Infinite Jest is not a ‘pleasure to read,’ but it is actually a funny book. DFW is insanely imaginative. Sometimes it’s laugh out loud funny, sometimes chuckle funny, and sometimes groan funny. It sometimes smothers itself in layers of irony. And sometimes it’s not really all that funny at all. This is a book that contains the word “chink-ishly,” for example. I understand that the more eyebrow-raising passages are usually written from a character’s own racist perspective, but from the amount of times ‘nigger’ is used in the book (which was published in 1996), you can tell DFW was having a little bit too much fun, ya know?

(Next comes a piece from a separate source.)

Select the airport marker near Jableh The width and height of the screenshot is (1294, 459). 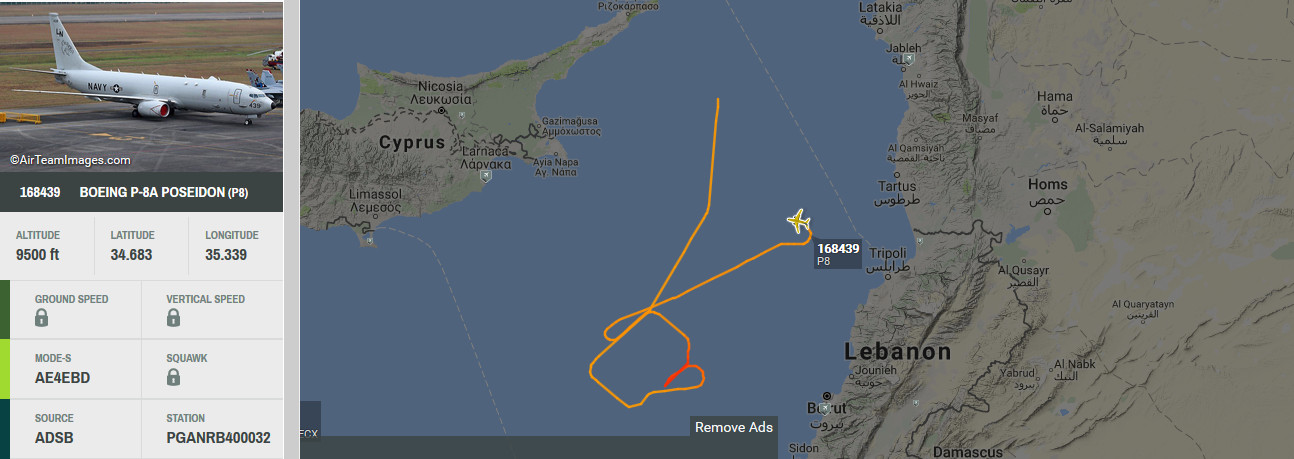click(x=908, y=59)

It’s a very conservative book, to be clear. There’s this theme in the novel about a parental influence that’s needed to discourage people from seeking pleasure all the time, kind of like the role the novel takes on for the reader. (There are several characters in the novel who have long recollections of their obese, childish, alcoholic, drug-addicted, TV-absorbed, abusive, overly-nice, and / or neglectful parents that were unfit to fulfill this role for them.) The novel strongly implies that people need a set of instructions to which they can submit. In AA, which features heavily in the novel, newcomers are given various ‘suggestions’ and told to ‘just keep coming,’ ‘submit to your higher power,’ and ‘take it one day at a time’ even if they don’t think it works or hate the trite cliches or think it’s a waste of time or think they can handle their addiction on their own. But, when they simply follow the instructions of people with more sober-time and just put their head down and do what they’re told, suddenly, like magic, they start to not even desire the substance they were so addicted to before. Almost against their own will, they become changed for the better. DFW seems enamored by this dynamic. And the political implications of this, that the state needs to be this parental influence, to forcefully guide people into being more responsible, are a little eyebrow-raising as well, perhaps?

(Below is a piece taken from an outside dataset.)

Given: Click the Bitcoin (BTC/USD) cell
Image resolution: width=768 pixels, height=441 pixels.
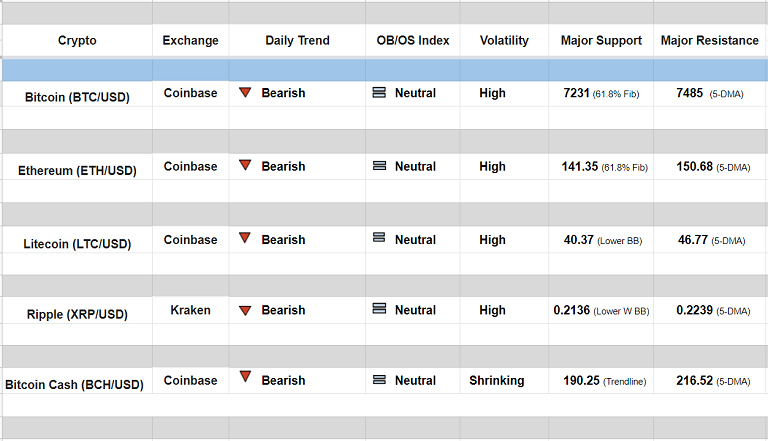Looking at the screenshot, I should [x=77, y=97].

As an example: the novel’s views on marijuana are a little extreme, maybe purposely and ironically extreme (?), but extreme nevertheless. The incredibly poignant scene with Kate Gompert in in the psychiatric hospital is absolutely ruined when she attributes her depression to a weed addiction. I mean, I know it fits with the theme or whatever, that even the uninhibited enjoyment of ‘benign’ pleasures like weed or TV can be destructive, but, I mean, come on? Wallace starts to sound like Richard Nixon.

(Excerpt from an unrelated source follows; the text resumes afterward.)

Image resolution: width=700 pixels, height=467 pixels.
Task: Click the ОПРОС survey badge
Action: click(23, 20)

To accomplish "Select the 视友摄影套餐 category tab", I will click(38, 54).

And the whole thing starts to seem a bit backwards. The novel is very focused on the individual’s struggle to combat the pitifulness and cowardliness of addiction, including addiction to hard drugs and alcohol but also addiction to weed and ‘interlace cartridges’ and consumer products and consumptive choice. It has characters who are made vacant and stupefied by their addictions, rendered ghastly and inhuman, and it also has characters who persevere valiantly through pain, withdrawal, and temptation. But what is the system that generates these addictions in the first place? Why are many consumer products designed to be addicting? Why do people find themselves in situations where they’re so alienated from any kind of purpose or fulfillment that chemical pleasure seems to be the only thing worthwhile? I’m not sure how Wallace can satirize commercialization, consumerism and over-consumption, and then say that the solution is for each individual to be trained to have a strong will in order to keep all that from corroding their psyche. If the state needs to protect people from uninhibited pleasure, shouldn’t it try to combat the source of the onslaught of stimulus itself? What about the actual powers, incentives, and systems that created the situation in the first place? Isn’t capitalism the ultimate pursuit of pure pleasure, pure gain, pure profit against all else? Isn’t it the apotheosis of the unrestrained hedonism he rejects? I’m with him in that we all need to have the will to say ‘no’ to stay sane and healthy in this world, but we shouldn’t over-emphasize the role of character in addiction, and under-emphasize deprivation, disenfranchisement, and methods of control.

I liked the book though. Infinite Jest is a novel brave enough to say: “people watch TV too much nowadays.” And you know what, maybe they do. Maybe they should pick up a book. Probably not this book, to start. But a book, at least. 7/10.